─── DATA FOR THIS EXERCISE

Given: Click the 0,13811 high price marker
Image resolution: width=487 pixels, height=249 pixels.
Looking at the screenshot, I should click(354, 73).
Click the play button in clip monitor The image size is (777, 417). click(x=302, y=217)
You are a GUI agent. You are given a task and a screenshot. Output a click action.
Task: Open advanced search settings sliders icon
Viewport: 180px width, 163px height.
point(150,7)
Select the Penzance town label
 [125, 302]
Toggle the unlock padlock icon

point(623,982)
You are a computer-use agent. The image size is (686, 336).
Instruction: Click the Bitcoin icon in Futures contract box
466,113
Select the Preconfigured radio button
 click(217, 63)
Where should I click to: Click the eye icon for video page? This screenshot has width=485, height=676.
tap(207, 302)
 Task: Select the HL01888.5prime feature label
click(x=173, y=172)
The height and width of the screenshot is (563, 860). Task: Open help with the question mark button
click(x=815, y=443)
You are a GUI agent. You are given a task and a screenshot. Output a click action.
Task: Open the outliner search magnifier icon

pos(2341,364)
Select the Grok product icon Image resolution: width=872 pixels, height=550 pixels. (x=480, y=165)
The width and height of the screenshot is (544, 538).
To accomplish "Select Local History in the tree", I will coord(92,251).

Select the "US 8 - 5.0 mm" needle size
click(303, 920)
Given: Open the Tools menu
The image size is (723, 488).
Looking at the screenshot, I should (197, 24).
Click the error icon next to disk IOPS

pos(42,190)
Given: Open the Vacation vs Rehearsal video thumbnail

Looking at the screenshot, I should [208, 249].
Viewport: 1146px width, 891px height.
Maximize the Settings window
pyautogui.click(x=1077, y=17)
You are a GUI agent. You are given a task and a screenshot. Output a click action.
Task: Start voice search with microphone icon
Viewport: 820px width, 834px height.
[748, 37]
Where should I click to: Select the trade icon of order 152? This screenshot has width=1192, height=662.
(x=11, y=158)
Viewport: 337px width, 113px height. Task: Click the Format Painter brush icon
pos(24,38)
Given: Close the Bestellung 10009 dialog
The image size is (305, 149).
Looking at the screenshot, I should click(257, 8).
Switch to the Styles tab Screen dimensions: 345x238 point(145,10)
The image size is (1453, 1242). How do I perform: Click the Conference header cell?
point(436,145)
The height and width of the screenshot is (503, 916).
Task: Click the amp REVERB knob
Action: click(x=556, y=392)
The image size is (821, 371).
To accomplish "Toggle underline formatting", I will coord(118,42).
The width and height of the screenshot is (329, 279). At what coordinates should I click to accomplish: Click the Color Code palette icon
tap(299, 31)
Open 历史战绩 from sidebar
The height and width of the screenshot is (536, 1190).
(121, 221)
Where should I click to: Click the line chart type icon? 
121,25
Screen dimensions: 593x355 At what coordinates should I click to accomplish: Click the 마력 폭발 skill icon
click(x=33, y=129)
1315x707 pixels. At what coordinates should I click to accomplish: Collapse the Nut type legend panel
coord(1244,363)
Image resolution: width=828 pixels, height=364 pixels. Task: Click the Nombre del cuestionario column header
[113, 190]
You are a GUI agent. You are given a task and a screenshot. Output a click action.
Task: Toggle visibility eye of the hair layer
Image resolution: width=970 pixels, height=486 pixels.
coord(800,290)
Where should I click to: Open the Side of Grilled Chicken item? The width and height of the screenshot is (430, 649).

──────

Repeat each record exactly. Omit nothing.

Given: Click the 0,13811 high price marker
Image resolution: width=487 pixels, height=249 pixels.
Looking at the screenshot, I should click(354, 73).
Click the play button in clip monitor The image size is (777, 417). click(x=302, y=217)
You are a GUI agent. You are given a task and a screenshot. Output a click action.
Task: Open advanced search settings sliders icon
Viewport: 180px width, 163px height.
point(150,7)
Select the Penzance town label
 [125, 302]
Toggle the unlock padlock icon

point(623,982)
You are a computer-use agent. The image size is (686, 336).
Instruction: Click the Bitcoin icon in Futures contract box
466,113
Select the Preconfigured radio button
 click(217, 63)
Where should I click to: Click the eye icon for video page? This screenshot has width=485, height=676.
tap(207, 302)
 Task: Select the HL01888.5prime feature label
click(x=173, y=172)
The height and width of the screenshot is (563, 860). Task: Open help with the question mark button
click(x=815, y=443)
You are a GUI agent. You are given a task and a screenshot. Output a click action.
Task: Open the outliner search magnifier icon

pos(2341,364)
Select the Grok product icon Image resolution: width=872 pixels, height=550 pixels. (x=480, y=165)
The width and height of the screenshot is (544, 538).
To accomplish "Select Local History in the tree", I will coord(92,251).

Select the "US 8 - 5.0 mm" needle size
click(303, 920)
Given: Open the Tools menu
The image size is (723, 488).
Looking at the screenshot, I should (197, 24).
Click the error icon next to disk IOPS

pos(42,190)
Given: Open the Vacation vs Rehearsal video thumbnail

Looking at the screenshot, I should [208, 249].
Viewport: 1146px width, 891px height.
Maximize the Settings window
pyautogui.click(x=1077, y=17)
You are a GUI agent. You are given a task and a screenshot. Output a click action.
Task: Start voice search with microphone icon
Viewport: 820px width, 834px height.
[748, 37]
Where should I click to: Select the trade icon of order 152? This screenshot has width=1192, height=662.
(x=11, y=158)
Viewport: 337px width, 113px height. Task: Click the Format Painter brush icon
pos(24,38)
Given: Close the Bestellung 10009 dialog
The image size is (305, 149).
Looking at the screenshot, I should click(257, 8).
Switch to the Styles tab Screen dimensions: 345x238 point(145,10)
The image size is (1453, 1242). How do I perform: Click the Conference header cell?
point(436,145)
The height and width of the screenshot is (503, 916).
Task: Click the amp REVERB knob
Action: click(x=556, y=392)
The image size is (821, 371).
To accomplish "Toggle underline formatting", I will coord(118,42).
The width and height of the screenshot is (329, 279). At what coordinates should I click to accomplish: Click the Color Code palette icon
tap(299, 31)
Open 历史战绩 from sidebar
The height and width of the screenshot is (536, 1190).
(121, 221)
Where should I click to: Click the line chart type icon? 
121,25
Screen dimensions: 593x355 At what coordinates should I click to accomplish: Click the 마력 폭발 skill icon
click(x=33, y=129)
1315x707 pixels. At what coordinates should I click to accomplish: Collapse the Nut type legend panel
coord(1244,363)
Image resolution: width=828 pixels, height=364 pixels. Task: Click the Nombre del cuestionario column header
[113, 190]
You are a GUI agent. You are given a task and a screenshot. Output a click action.
Task: Toggle visibility eye of the hair layer
Image resolution: width=970 pixels, height=486 pixels.
coord(800,290)
Where should I click to: Open the Side of Grilled Chicken item? The width and height of the screenshot is (430, 649).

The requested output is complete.